Emerging out of my own work in nonfiction sound, I have developed a specialty in producing narrative audio within teams across diverse media and contexts.
On commission from the Albany Symphony, I led a team that created a radiophonic sound design, which was incorporated into a new orchestral work that invoked the history of the Erie Canal. In this clip (one of three segments we produced), an actor performs the actual speech given at an 1817 groundbreaking ceremony for work on the canal, while spectators shuffle and applaud. Emerging out of the speech, and tightly timed to the orchestral score (by Dan Scholsberg) are the sounds that we surmised, based on our archival research, would have followed: shovels and then celebratory cannons. Consulting with the symphony and the composer, we balanced a sense of period accuracy with an international, multilingual cast, and a sound that acknowledges New York’s current realities and riffs on the temporal displacements invoked by Hamilton. In addition to triggering the fixed media audio track live onstage at the premiere, I also performed with the symphony as a guest on guitar.

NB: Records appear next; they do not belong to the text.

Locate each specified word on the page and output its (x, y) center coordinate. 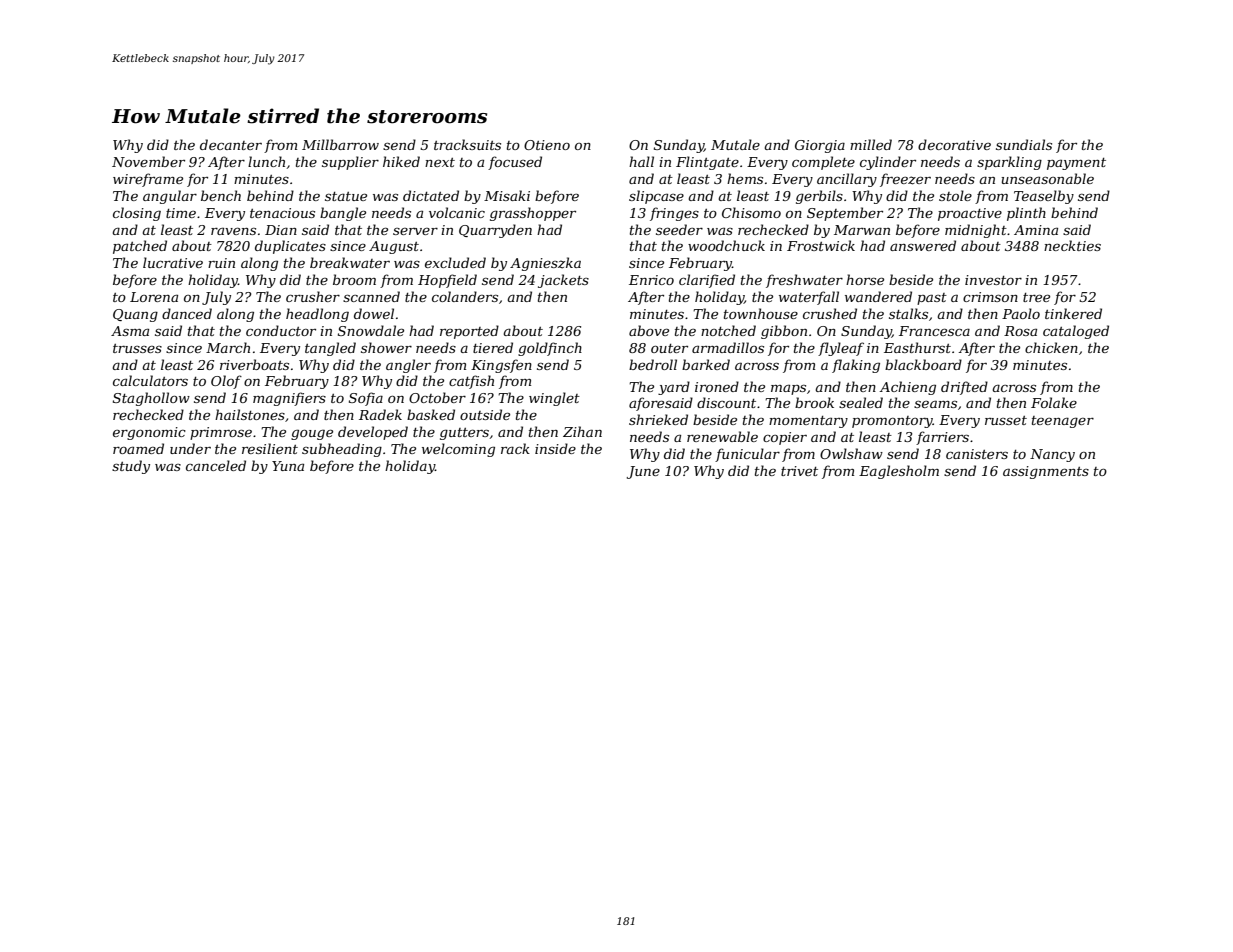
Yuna (288, 466)
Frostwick (821, 245)
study (131, 467)
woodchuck (726, 245)
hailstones (250, 414)
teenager (1063, 422)
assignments (1046, 472)
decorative (954, 144)
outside (485, 414)
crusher (313, 296)
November (148, 161)
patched (140, 247)
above (649, 330)
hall (641, 161)
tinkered (1073, 313)
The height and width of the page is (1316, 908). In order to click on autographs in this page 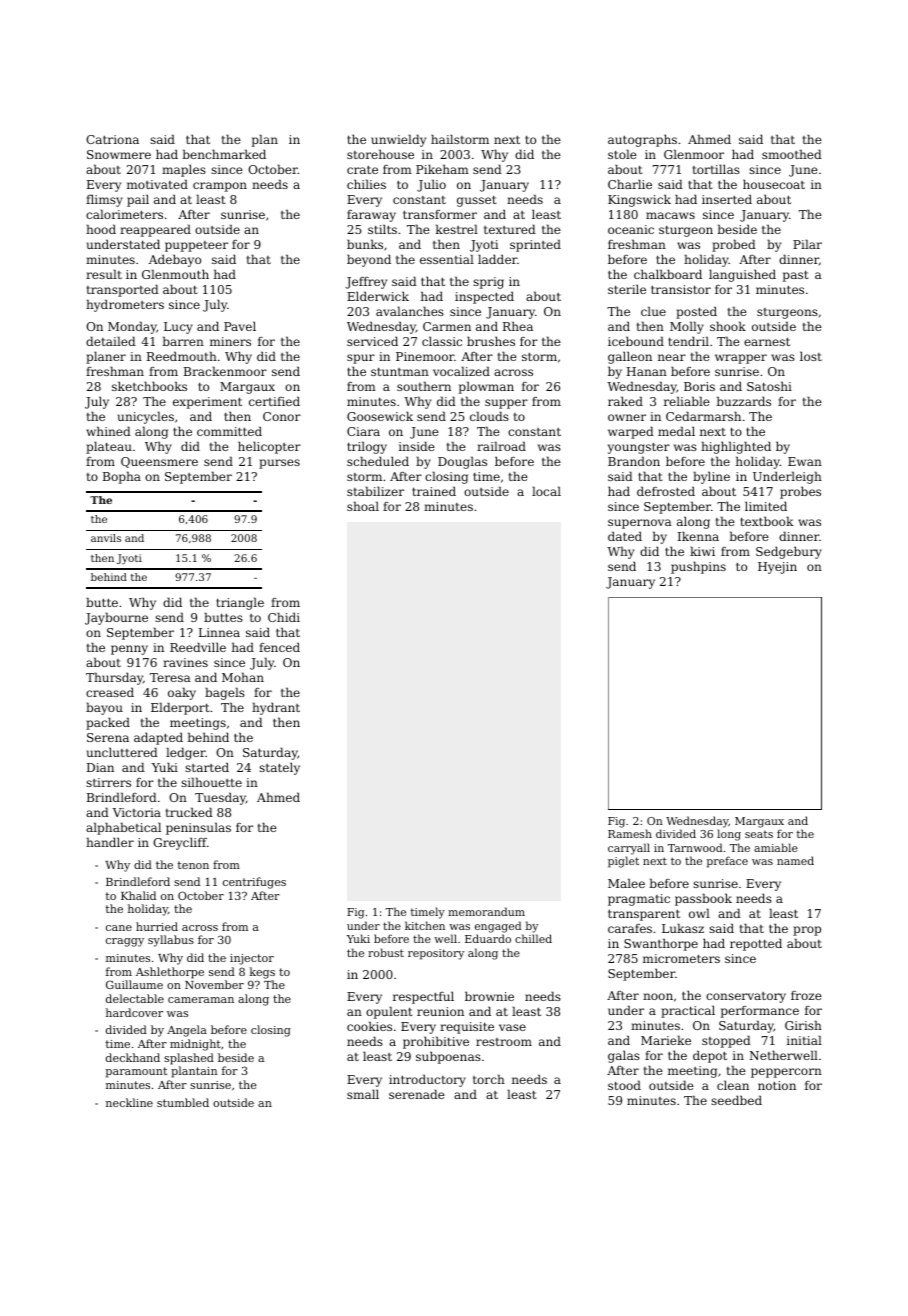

I collaborated with the internationally-known performance artist Marina Abramovic and the Hugo-award winning science fiction novelist Kim Stanley Robinson to create a number of audio works for gallery, podcast and literary contexts. During an “Abramovic Method” workshop, I shepherded a cast of 20 through a studio voice-recording process, and then produced, edited, mixed, and sound designed several versions of the piece, which blogger Cory Doctorow reviewed: “The audioscape is rich and haunting, and has moments of goosepimple-raising eeriness.”
In addition to gallery sound installation version of the project credited to Abramovic as “3015”, and a performance track which Robinson took on tour to read with at literary festivals, the project found its final form as Episode 3 of the podcast Into the Impossible, from the Arthur C. Clarke Center for the Human Imagination.


I created the sound design for the 360-degree VR film How to Tell a True Immigrant Story (dir: Aggie Bazaz) using the emerging Ambisonics format, in which sound is encoded as a virtual sphere that replicates a naturalistic listening environment in which sounds may come at the listener from any direction. When wearing a headset and headphones, the positions of the listener’s two ears are tracked within that sphere, which is then “decoded” into a dynamically-changing headphone experience: an illusion that the sounds are accurately positioned in space. Practically, this allows a sound designer to position a changing array of sounds in coordination with spherical VR moving images, and (conventionally) to produce a naturalistic, immersive sense of virtual realism, or (as on this project) to defy this convention and bring attention to the artifice of VR. Among my challenges on this project was to emphasize the film’s potent artistic sensibilities in ways that focused attention on its politically urgent content, and not just the whiz-bang of its innovative technology and format. The film debuted at the prestigious Locarno International Film Festival (the first VR film ever to compete there), and subsequently had a successful festival run across several countries, winning a Special Jury Mention at the Encounters Festival (Bristol, UK)
Though the ideal watching/listening experience is on a VR headset, it is possible to get a sense of the effect of the ambisonic sound design by listening on headphones while mousing over and dragging the video around to explore the sphere.